Chez Platform.sh, on optimise le stockage grâce à du cloud haute densité qui consomme beaucoup moins d’électricité, on déploie aussi les solutions dans les pays les moins carbonés, en France, en Suède et au Canada, plutôt qu’en Allemagne, en Irlande et aux États-Unis par exemple. En interne, la société de 350 salariés est passée à 100% de télétravail et privilégie les voyages en train. En tant que responsable de l’impact environnemental, Leah Goldfarb est chargée de traquer les sources d’économie d’énergie pour la société et ses clients. « J’ai aimé participer à des réunions de l’ONU en tant que responsable scientifique mais je n’étais pas dans l’action, explique-t-elle. À ce poste, j’ai le sentiment d’avoir de l’impact. » 

Pour autant, il ne s’agit pas de diaboliser le numérique. Celui-ci peut aussi contribuer à la transition écologique. « Nous sommes en train de travailler avec une société spécialisée dans la création de plateformes sur le métavers pour montrer le gain d’organiser des événements en virtuel. Cela peut avoir de vrais avantages si on procède de manière rationnelle », témoigne Nicholas Mouret, de Greenmetrics. L’influence des messages publicitaires sur les nouvelles formes de consommation n’est également pas à négliger pour faire changer les comportements, et s’ils allient la forme et le fond, c’est encore mieux.
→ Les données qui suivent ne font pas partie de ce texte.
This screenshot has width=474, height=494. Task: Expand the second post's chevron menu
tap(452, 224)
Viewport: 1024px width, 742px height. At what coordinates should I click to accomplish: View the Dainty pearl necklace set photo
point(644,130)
Ainsi une publicité digitale sur les produits reconditionnés peut elle-même utiliser des images réutilisées, pour réduire l’impact de la production et boucler la boucle.

Un guide pour la génération climat

À l’initiative de cinq collaborateurs de l’agence BETC Fullsix, « Cliquer c’est polluer » (404 Éditions, 5,95 euros) est un livre qui s’adresse à la génération « aussi à l’aise sur internet que dans les marches pour le climat ». Avec des illustrations joyeuses de Valentin Pujadas, il détaille l’impact des usages et des objets numériques, et apporte des conseils de sobriété.